──────── DATA FOR PROCESSING

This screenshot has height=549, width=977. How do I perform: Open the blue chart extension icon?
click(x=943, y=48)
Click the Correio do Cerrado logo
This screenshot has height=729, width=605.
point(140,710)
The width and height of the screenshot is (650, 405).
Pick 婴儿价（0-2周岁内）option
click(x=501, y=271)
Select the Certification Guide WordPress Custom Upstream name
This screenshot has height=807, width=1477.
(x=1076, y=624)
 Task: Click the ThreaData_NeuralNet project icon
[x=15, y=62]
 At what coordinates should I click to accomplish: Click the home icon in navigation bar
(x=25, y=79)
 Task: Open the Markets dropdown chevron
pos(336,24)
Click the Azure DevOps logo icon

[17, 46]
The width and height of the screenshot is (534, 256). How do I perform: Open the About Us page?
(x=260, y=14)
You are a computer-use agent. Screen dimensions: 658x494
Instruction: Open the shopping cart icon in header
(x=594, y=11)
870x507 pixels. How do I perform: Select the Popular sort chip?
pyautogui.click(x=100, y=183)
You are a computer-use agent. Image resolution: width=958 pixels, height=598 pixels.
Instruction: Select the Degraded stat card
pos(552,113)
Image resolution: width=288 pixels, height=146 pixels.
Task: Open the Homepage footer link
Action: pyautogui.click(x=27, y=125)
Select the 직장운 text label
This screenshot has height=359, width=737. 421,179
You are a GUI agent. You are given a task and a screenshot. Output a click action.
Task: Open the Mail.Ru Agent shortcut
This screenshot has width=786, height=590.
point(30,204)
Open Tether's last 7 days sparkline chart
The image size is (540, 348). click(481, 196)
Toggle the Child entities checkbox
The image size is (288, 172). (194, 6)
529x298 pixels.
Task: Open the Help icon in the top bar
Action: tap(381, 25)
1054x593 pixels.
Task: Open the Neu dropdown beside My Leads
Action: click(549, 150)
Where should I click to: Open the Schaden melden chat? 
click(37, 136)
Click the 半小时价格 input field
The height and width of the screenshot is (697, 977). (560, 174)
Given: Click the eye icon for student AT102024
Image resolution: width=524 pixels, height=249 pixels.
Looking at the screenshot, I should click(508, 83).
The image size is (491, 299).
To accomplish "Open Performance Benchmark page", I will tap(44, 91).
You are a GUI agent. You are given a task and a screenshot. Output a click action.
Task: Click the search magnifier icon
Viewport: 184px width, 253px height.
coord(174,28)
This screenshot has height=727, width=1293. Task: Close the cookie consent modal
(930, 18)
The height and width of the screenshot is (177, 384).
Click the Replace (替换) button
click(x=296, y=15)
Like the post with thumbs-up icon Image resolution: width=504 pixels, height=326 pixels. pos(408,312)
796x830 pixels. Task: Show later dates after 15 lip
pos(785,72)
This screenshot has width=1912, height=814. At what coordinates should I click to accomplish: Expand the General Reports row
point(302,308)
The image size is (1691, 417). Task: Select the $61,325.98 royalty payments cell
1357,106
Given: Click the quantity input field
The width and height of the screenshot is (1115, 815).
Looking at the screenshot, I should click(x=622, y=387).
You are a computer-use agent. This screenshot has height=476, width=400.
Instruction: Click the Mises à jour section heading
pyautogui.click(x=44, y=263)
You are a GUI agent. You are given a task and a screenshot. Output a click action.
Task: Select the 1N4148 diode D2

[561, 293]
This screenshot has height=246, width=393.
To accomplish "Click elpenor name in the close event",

────────────────

** ACTIVITY **
In full and word for word, repeat the records.

** SOLUTION TO THIS TASK **
This screenshot has height=549, width=977. How do I perform: Open the blue chart extension icon?
click(x=943, y=48)
Click the Correio do Cerrado logo
This screenshot has height=729, width=605.
point(140,710)
The width and height of the screenshot is (650, 405).
Pick 婴儿价（0-2周岁内）option
click(x=501, y=271)
Select the Certification Guide WordPress Custom Upstream name
This screenshot has height=807, width=1477.
(x=1076, y=624)
 Task: Click the ThreaData_NeuralNet project icon
[x=15, y=62]
 At what coordinates should I click to accomplish: Click the home icon in navigation bar
(x=25, y=79)
 Task: Open the Markets dropdown chevron
pos(336,24)
Click the Azure DevOps logo icon

[17, 46]
The width and height of the screenshot is (534, 256). How do I perform: Open the About Us page?
(x=260, y=14)
You are a computer-use agent. Screen dimensions: 658x494
Instruction: Open the shopping cart icon in header
(x=594, y=11)
870x507 pixels. How do I perform: Select the Popular sort chip?
pyautogui.click(x=100, y=183)
You are a computer-use agent. Image resolution: width=958 pixels, height=598 pixels.
Instruction: Select the Degraded stat card
pos(552,113)
Image resolution: width=288 pixels, height=146 pixels.
Task: Open the Homepage footer link
Action: pyautogui.click(x=27, y=125)
Select the 직장운 text label
This screenshot has height=359, width=737. 421,179
You are a GUI agent. You are given a task and a screenshot. Output a click action.
Task: Open the Mail.Ru Agent shortcut
This screenshot has width=786, height=590.
point(30,204)
Open Tether's last 7 days sparkline chart
The image size is (540, 348). click(481, 196)
Toggle the Child entities checkbox
The image size is (288, 172). (194, 6)
529x298 pixels.
Task: Open the Help icon in the top bar
Action: tap(381, 25)
1054x593 pixels.
Task: Open the Neu dropdown beside My Leads
Action: click(549, 150)
Where should I click to: Open the Schaden melden chat? 
click(37, 136)
Click the 半小时价格 input field
The height and width of the screenshot is (697, 977). (560, 174)
Given: Click the eye icon for student AT102024
Image resolution: width=524 pixels, height=249 pixels.
Looking at the screenshot, I should click(508, 83).
The image size is (491, 299).
To accomplish "Open Performance Benchmark page", I will tap(44, 91).
You are a GUI agent. You are given a task and a screenshot. Output a click action.
Task: Click the search magnifier icon
Viewport: 184px width, 253px height.
coord(174,28)
This screenshot has height=727, width=1293. Task: Close the cookie consent modal
(930, 18)
The height and width of the screenshot is (177, 384).
Click the Replace (替换) button
click(x=296, y=15)
Like the post with thumbs-up icon Image resolution: width=504 pixels, height=326 pixels. pos(408,312)
796x830 pixels. Task: Show later dates after 15 lip
pos(785,72)
This screenshot has width=1912, height=814. At what coordinates should I click to accomplish: Expand the General Reports row
point(302,308)
The image size is (1691, 417). Task: Select the $61,325.98 royalty payments cell
1357,106
Given: Click the quantity input field
The width and height of the screenshot is (1115, 815).
Looking at the screenshot, I should click(x=622, y=387).
You are a computer-use agent. This screenshot has height=476, width=400.
Instruction: Click the Mises à jour section heading
pyautogui.click(x=44, y=263)
You are a GUI agent. You are given a task and a screenshot. Output a click action.
Task: Select the 1N4148 diode D2

[561, 293]
This screenshot has height=246, width=393.
To accomplish "Click elpenor name in the close event",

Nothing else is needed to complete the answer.